私はかつてヴァリニャーノ師とともに三箇を訪れた時のことを思い出していた。湖の中にある島に城はあって、教会もまた実に美しい建物だったのを覚えている。私が初めてオルガンティーノ師と出合ったのも、その三箇の城の中でのことだった。
今や城も教会もあとかたもないという。
「今、信徒の皆さんは?」
「自分たちの殿を失って、教会も失って、ただ怯えています」
「それは気の毒な。何とかしてあげねば」
オルガンティーノ師がますます顔をしかめた。
「でも、近くの岡山城の殿のドン・ジュアン悠木殿が織田方についていたので、おそらく三箇の地はドン・ジュアンが治めていくとになるでしょう」
引き続き信徒の殿が治めるというのならば、一応は安心だ。
そんな話の後、夕食の席でオルガンティーノ師は一同を見渡した。そして言った。
「我われを庇護してくれた織田殿が亡くなってからまだ二週間とちょっとしかたっていないのに、もうすでに岐阜の教会、三箇の教会がどんどん失われていく。安土の神学校とて今頃どうなっているか分からない」
皆、食事をする手を一度止めた。さらにオルガンティーノ師は言う。
「もはや明智勢は安土にはいないと思うから、一度安土の様子を見に行きたいと思うのだが」
「いや、まだ危険です。今は世の中全体が乱れに乱れています。明智殿が討たれたからとて、騒ぎが収まったわけではありません」
フランチェスコ師が、かなりの勢いで言った。皆がそれぞれそれに賛同していた。
「では、我われで見てまいります」
そう言ったのはアルメイダ兄とペレイラ兄の二人のい若い修道士だった。
「では、お願いすることにしよう」
こうして翌日の日曜日、主日のミサが終わった後に二人の修道士は安土に向かって旅立っていった。
二人は、翌日にはもう戻ってきた。
「安土の町は今や廃墟と化しています」
彼らは言った。町全体がチタ・ファンタズマで、ほとんど人気がないという。それだけならまだしも、かなりの面積が焼き払われていてかつての町の面影は微塵もないということだ。
「神学校は?」
オルガンティーノ師の問いに彼らは一瞬目を伏せたが、アルメイダ兄が先に目をあげた。
「跡形もありませんでした。建物はすべて破壊され、家財道具はすべて持ちだされていて、残っていたのは崩れ落ちた屋根の残骸だけでした。
「ああ」
オルガンティーノはは、額に手を当ててうつむいた。ため息をついているものもあった。私とて同じだ。
その私は、聞いてみた。
「今、安土の城には?」
「織田殿の次男の茶筅殿の家来で蒲生忠三郎殿という殿が入っています。安土から一番近い城の領主ですらね」
「では、城は無事なのですね? 明智弥平次は坂本へ退却する際に、城を焼いたりはしなかったのですね?」
日本では戦争の後、負けた方が城を出る際に、自分で自分の城を焼いてから出るという習慣があることも知っている。

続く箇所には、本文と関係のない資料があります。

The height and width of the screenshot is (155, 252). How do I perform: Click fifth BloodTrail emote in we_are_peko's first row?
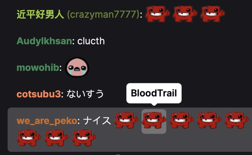point(236,120)
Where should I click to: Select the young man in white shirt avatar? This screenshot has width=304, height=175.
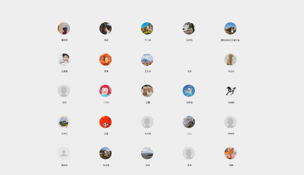[x=64, y=60]
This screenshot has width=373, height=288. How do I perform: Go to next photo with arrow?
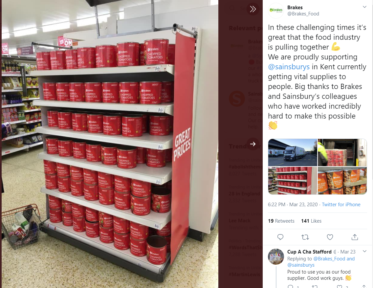coord(252,144)
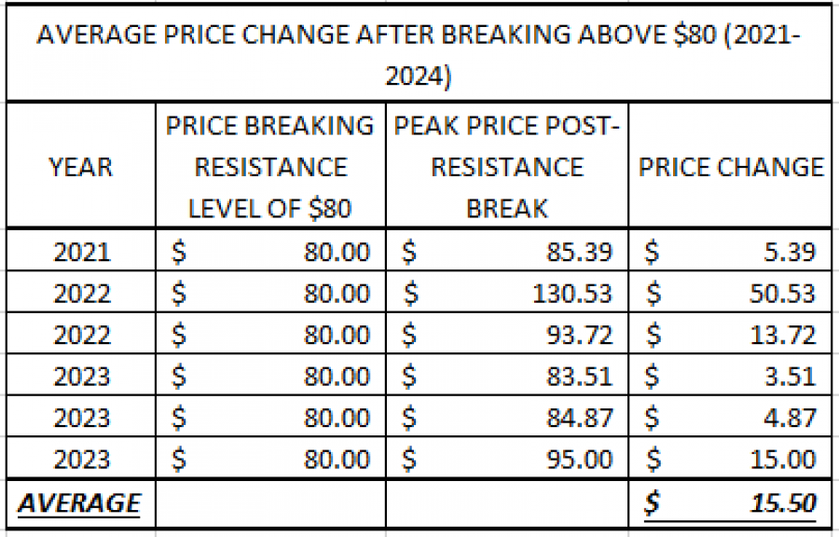Image resolution: width=839 pixels, height=537 pixels.
Task: Click the 50.53 price change cell
Action: point(730,292)
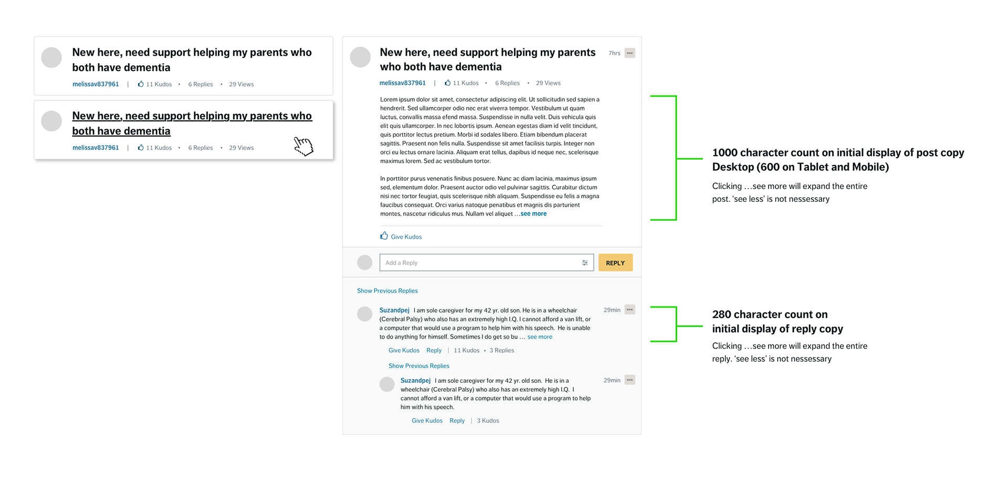Click the thumbs-up Give Kudos icon under post

pos(384,236)
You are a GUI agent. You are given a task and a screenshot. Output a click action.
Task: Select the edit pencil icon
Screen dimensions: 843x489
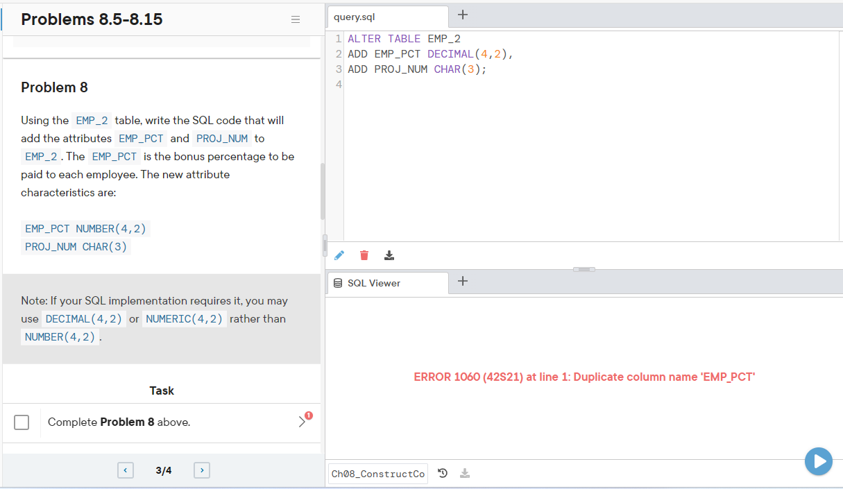(339, 255)
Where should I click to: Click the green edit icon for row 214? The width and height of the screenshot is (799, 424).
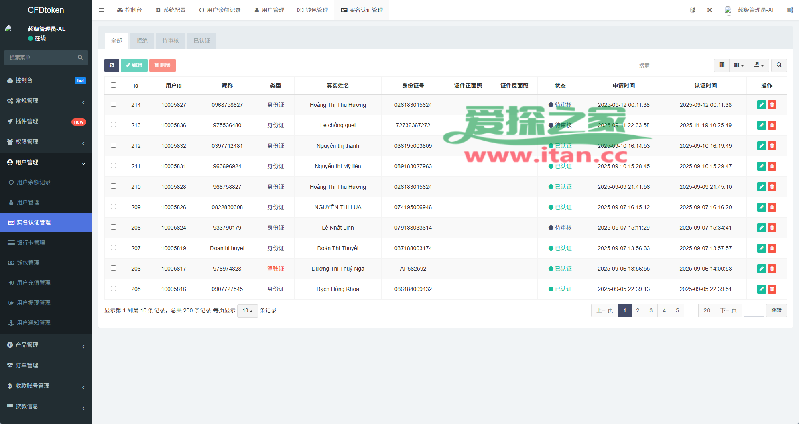coord(761,105)
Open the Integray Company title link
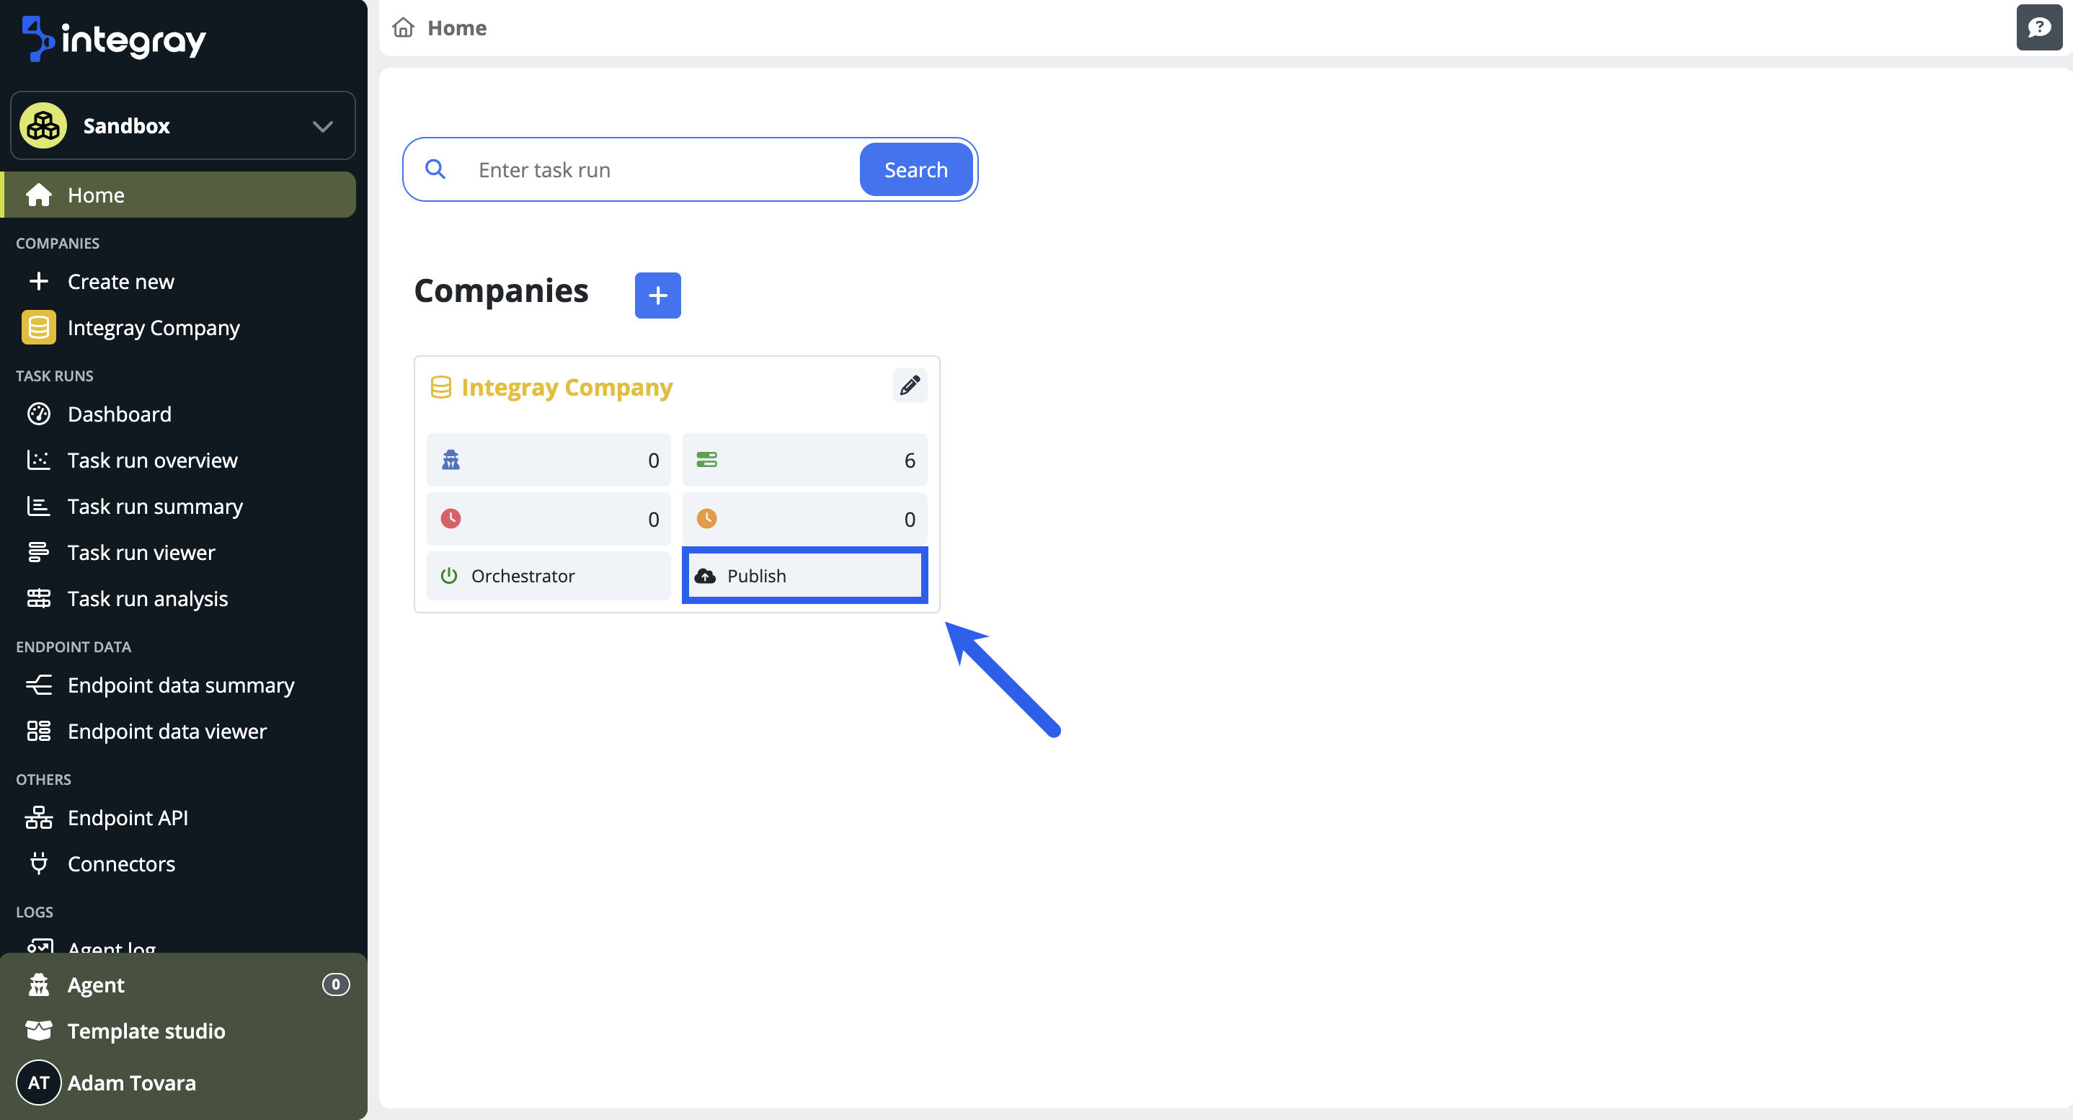Screen dimensions: 2073x1120 pyautogui.click(x=567, y=388)
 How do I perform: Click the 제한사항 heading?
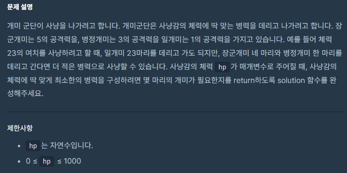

開城して降伏という場合と、敵に城を焼かれるほか自ら火を放って自害か落ち延びる場合とがある。自ら火を放つのは、敵に城を渡さないという意地からかもしれない。だから弥平次も坂本に行く際に安土城を焼いたのではないかという気がしたから聞いてみたのだ。
「明智弥平次は城は焼かなかったようです。でも」
ペレイラ兄がそこでため息をついたので、アルメイダ兄が言葉を受けた。
「あの巨大な天主閣はもうありませんでした」
誰もが驚きの声をあげた。やっとうつむいていたオルガンティーノ師が顔をあげた。
「蒲生忠三郎殿が焼いたのかね?」
「そのようです」
「なぜ?」
「主君の茶筅殿の命令のようです。まだ町に残る明智の残党を一掃せよとの命令で、街中で残党とちょっとした市街戦になったようで、彼らを掃討するために蒲生殿は町に火を放ったのではないでしょうか。そして、折からの風に舞いあがった火の粉が山の上まで飛んで天主閣は延焼したというふうに思われますけれど」
「城に火を放ったわけではないと、なぜ言えるのかね?」
「焼けたのは天主閣だけで、城のそのほかの部分は無傷でしたから。現に、城の中の御殿に蒲生殿はいましたから」
「そうか」
オルガンティーノ師はまたため息をついた。織田殿のシンボロさえ、もうこの世には存在しなくなった。
「とにかくジョアキムの話では四、五日後に信長殿の葬儀のために主だった家来たちが本能寺の屋敷跡に集まるそうだから、その時に何か動きがあるだろう。織田家とていつまでも跡継ぎを決めいないでるわけにもいくまい。本来の跡継ぎである長男の勘九郎殿も亡くなっているし、また次に誰が天下人になるのかもはっきりしないと、またこの国の内戦状態は長引くことになる」
「やはり我われは待つしかないのですね」
カリオン師が疲れた表情で言った。
「そうです。待つしかありません。我われには何もできません。ただ、やはり我われとも親しく、またもうすぐ洗礼も受けるであろう三七殿に後を継いでほしいですね」
オルガンティーノ師は祈るように言った。
「今まで洗礼を先延ばしにしてきたのは、父君である織田殿の承認が得られそうもないからということでしたが、もう織田殿はおられない」
すると、ヴィセンテ兄も言った。
「世間一般でもやはり三七殿こそ次の天下人だというと評判です」
だが、オルガンティーノ師は困ったような表情をした。
「でも、三七殿は三男。兄に次男の茶筅殿もいますからね、簡単にはいかないかもしれません」
師はまたため息をついた。いつものオルガンティーノ師の陽気な笑顔が戻るには、もう少し時間がかかりそうだった。